I could kill her now. Even weaponless, it would be easy. I could tell her to grab the eruptstone-tipped knife from the mutated Not-Blue waddling among the intoxicated soldiers and shove it into the space between her spine and skull.
But even after everything she’s done to me, I don’t want to kill her. I don’t want to kill her like this, with this otherness infecting her mind, making her no longer her. And I don’t want to kill her as herself either. Even if I don’t care abouther, I still care. Perhaps Lilias deserves to die, but what becomes of her here will affect more than just herself. It will be the first act of murder in a reborn city, the death of a young boy’s mother, a person executed not to protect anyone, but to enact justice. After all I’ve done, justice lies in someone else’s hands.
I lift my palm to her cheek. My aurora’s fishnetting gleams with a rainbow of colors, dazzling in the bright upper-city light. “She did not ask for you,” I whisper. “It’s time to let her go.”
I reach the aurora half of my consciousness, out to the strands of the thing inside Lilias, strumming them gently. They recoil, the impression I get from them as bestial and chaotic as their physical manifestations, but their presence doesn’t let go. The further I push, the more I feel it: the mix of their alarm and confinement. A beast, yes, but a beast with its legs trapped in tar.

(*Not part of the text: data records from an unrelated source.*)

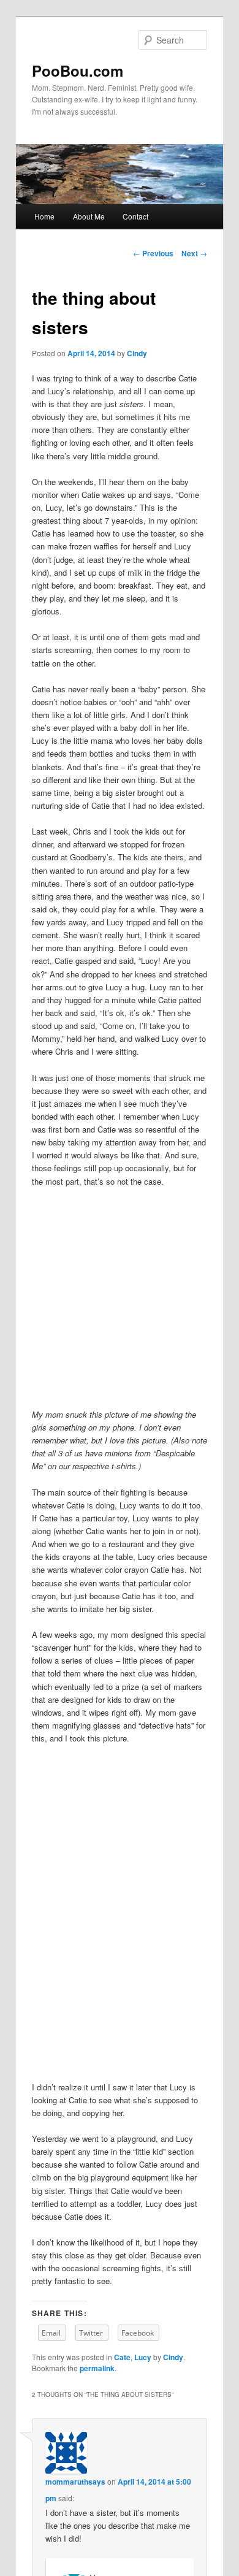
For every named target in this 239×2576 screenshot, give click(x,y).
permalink (97, 2368)
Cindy (137, 353)
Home (44, 216)
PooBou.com (77, 70)
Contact (135, 216)
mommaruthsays (75, 2481)
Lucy (142, 2357)
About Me (89, 216)
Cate (122, 2357)
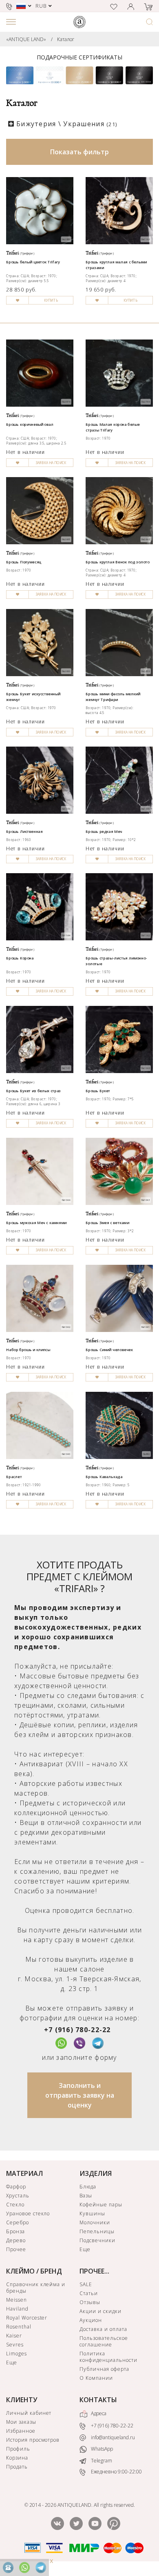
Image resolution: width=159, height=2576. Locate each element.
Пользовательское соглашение (104, 2341)
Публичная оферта (104, 2369)
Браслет (14, 1476)
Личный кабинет (28, 2413)
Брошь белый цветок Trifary (33, 261)
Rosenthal (18, 2326)
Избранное (20, 2430)
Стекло (15, 2204)
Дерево (16, 2240)
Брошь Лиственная (24, 831)
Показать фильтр (79, 151)
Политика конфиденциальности (108, 2357)
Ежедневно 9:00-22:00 (116, 2471)
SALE (86, 2284)
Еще (85, 2249)
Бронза (15, 2231)
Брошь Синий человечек (109, 1349)
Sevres (15, 2344)
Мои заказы (21, 2421)
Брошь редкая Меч (104, 831)
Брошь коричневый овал (29, 424)
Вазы (86, 2195)
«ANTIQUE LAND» (26, 39)
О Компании (96, 2377)
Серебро (17, 2222)
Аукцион (91, 2320)
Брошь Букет (98, 1090)
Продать (17, 2466)
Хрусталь (17, 2195)
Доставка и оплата (103, 2329)
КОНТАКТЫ (98, 2399)
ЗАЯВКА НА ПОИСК (51, 462)
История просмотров (33, 2439)
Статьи (89, 2293)
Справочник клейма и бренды (35, 2287)
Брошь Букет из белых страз (33, 1090)
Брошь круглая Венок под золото (118, 561)
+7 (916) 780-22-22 (77, 2029)
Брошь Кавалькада (104, 1476)
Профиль (18, 2448)
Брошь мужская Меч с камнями (36, 1222)
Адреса (98, 2413)
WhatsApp (101, 2448)
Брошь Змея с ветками (107, 1222)
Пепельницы (97, 2231)
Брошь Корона (20, 958)
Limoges (16, 2353)
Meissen (16, 2299)
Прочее (16, 2249)
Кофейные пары (101, 2204)
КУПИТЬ (51, 300)
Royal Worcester (26, 2317)
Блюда (88, 2186)
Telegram (101, 2460)
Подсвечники (97, 2240)
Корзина (17, 2457)
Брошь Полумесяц (23, 561)
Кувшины (92, 2213)
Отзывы (90, 2302)
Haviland (17, 2308)
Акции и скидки (100, 2311)
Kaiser (14, 2335)
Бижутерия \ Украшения (66, 123)
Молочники (95, 2222)
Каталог (65, 39)
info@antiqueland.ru (112, 2437)
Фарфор (16, 2186)
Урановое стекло (28, 2213)
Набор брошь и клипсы (28, 1349)
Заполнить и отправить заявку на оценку (79, 2095)
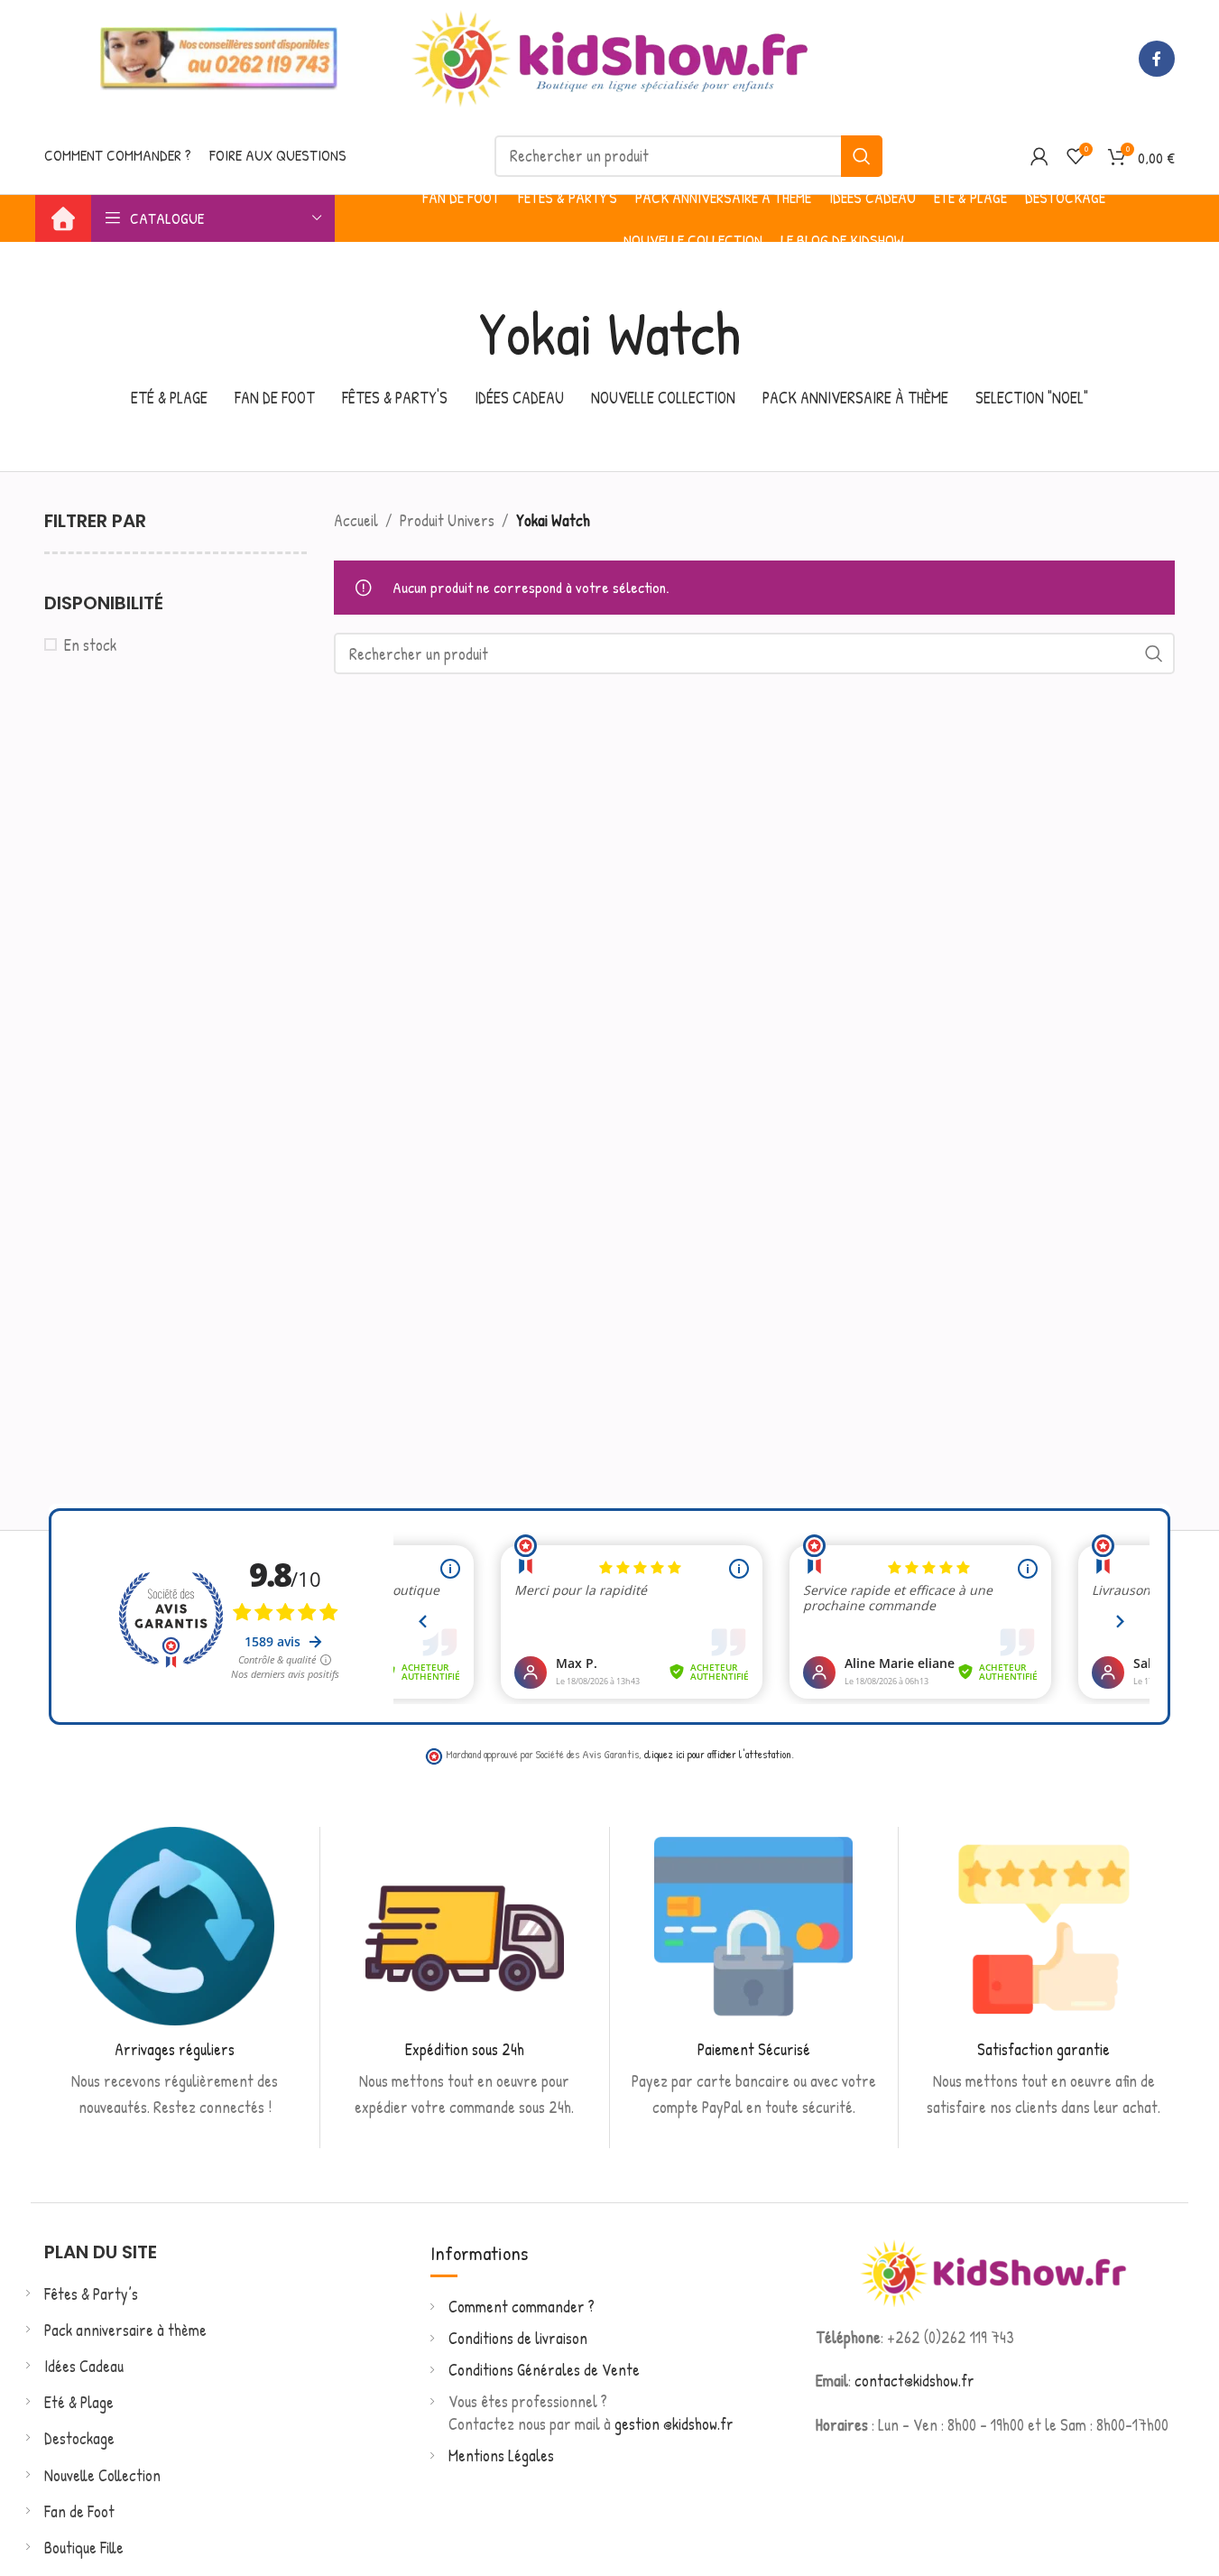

“Poor things, you don’t want to be here, either, do you?”
It shivers. I feel like a veil draped over a corpse, but I have to fix this atrocity all the same. With whatever I have left.
Like I had with the strands invading Tavish, I take hold of those inside Lilias and pull. My vision wavers. I tell myself this is the last thing I’m needed for right now. This is the end of the war. But every moment I’ve thought that so far, something worse has come. Every time I hit the bottom, I’ve been forced to dig deeper. And this time I have nothing left. I sway.
The song of the Trench auroras rises around me, lifting me up, like a cloud, a breeze, a loving embrace. They twist their energy into mine, and together, we pull. With their boundless power rushing through me, I extend my reach to the other mutants, tugging at a hundred beings like the one within Lilias. Their bestial presences release, and the colorful gashes they caused close over. The ignation flows out, sweeping from them through wounds and mouths and eyes. It drips from Lilias’s nose, and tears of it roll down her cheek.
As the last of the chaotic threads slip back to the place from where they’d come, a final burst of power from the Trench auroras flings me with them. I feel more than see my consciousness stretching out across a network of life as though it’s a tapestry I can weave myself into.
I sense the way the auroras’ threads are spread across the natural world, from Mara to the Murk to Alkelu and beyond, but in the place of their origin where I first grasped hands with them, they huddle together, locked tightly in one place. A dying place. Sickness creeps in, siphoning off the auroras’ energy little by little. Some are more infected than others, but none are safe.